• WRITTEN TASK:
Which rows below contain the string "taskbar" with matching case? Pick out each one and copy it whole.
▶
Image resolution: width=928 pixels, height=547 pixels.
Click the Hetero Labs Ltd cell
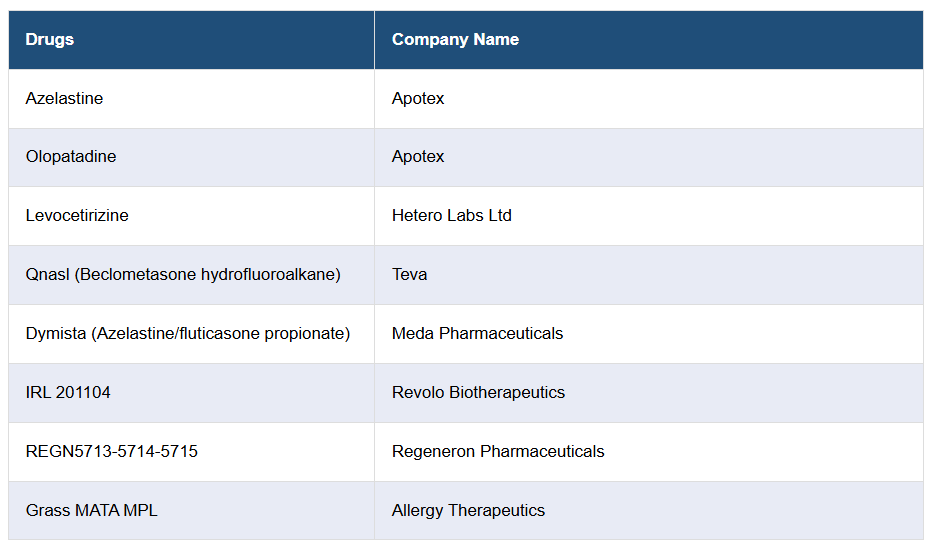coord(452,215)
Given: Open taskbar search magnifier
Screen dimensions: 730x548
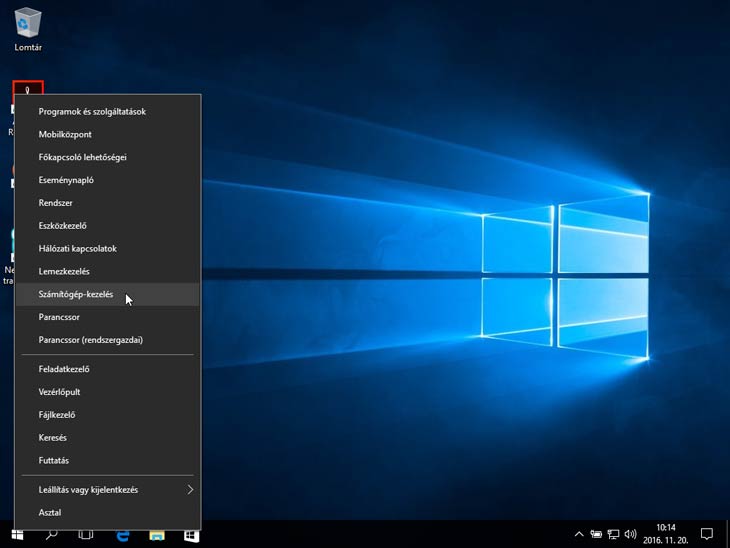Looking at the screenshot, I should [52, 535].
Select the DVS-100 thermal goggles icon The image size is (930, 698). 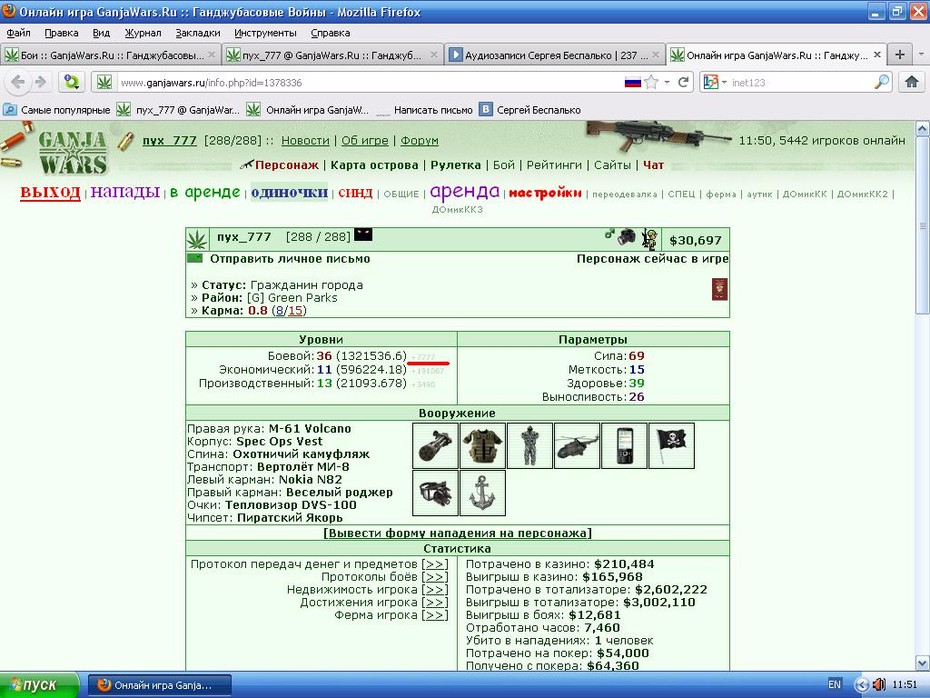click(435, 493)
◀
• REPLY:
Given: Open taskbar search magnifier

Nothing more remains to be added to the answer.